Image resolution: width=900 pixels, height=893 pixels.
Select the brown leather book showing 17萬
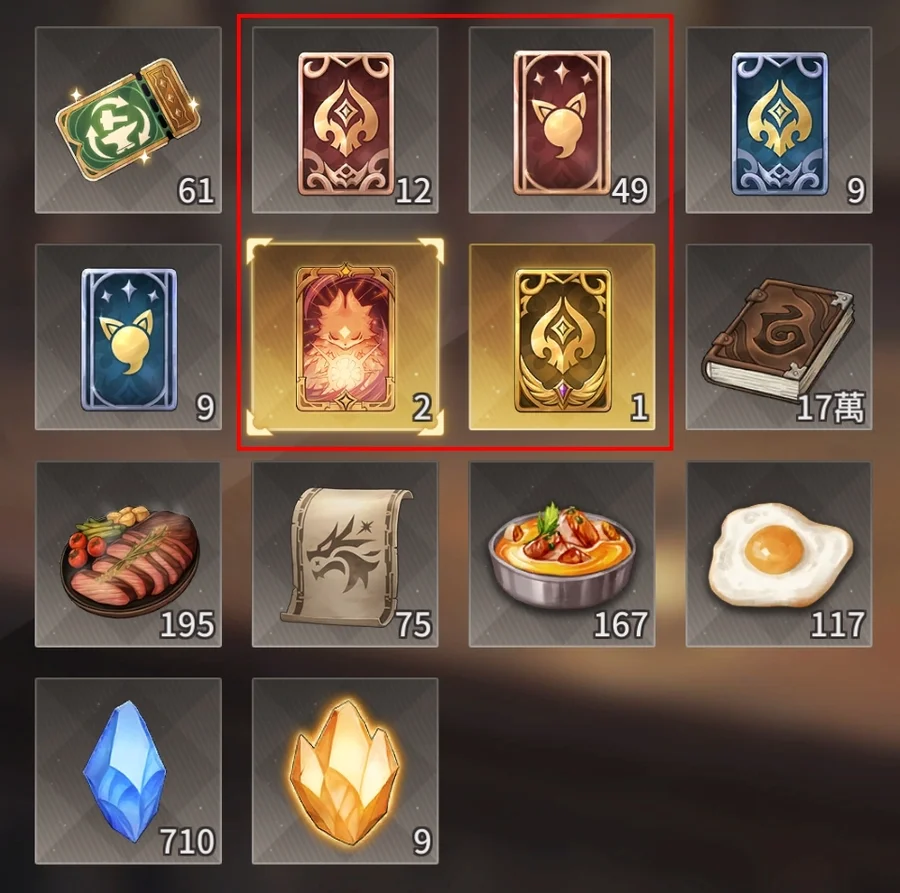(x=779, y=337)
--
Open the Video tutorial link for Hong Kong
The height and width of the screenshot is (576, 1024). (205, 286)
---
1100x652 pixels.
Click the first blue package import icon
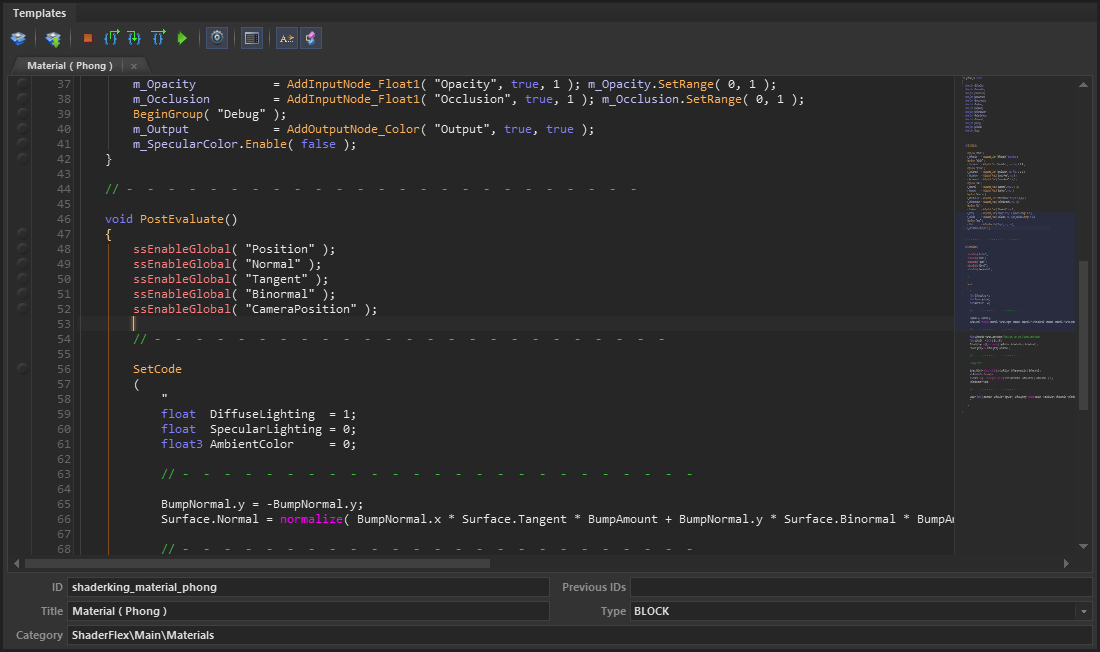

→ Work to complete:
In the listing above, count every line that contains "pixels". Respond with the number alone.

→ Solution to this problem:
2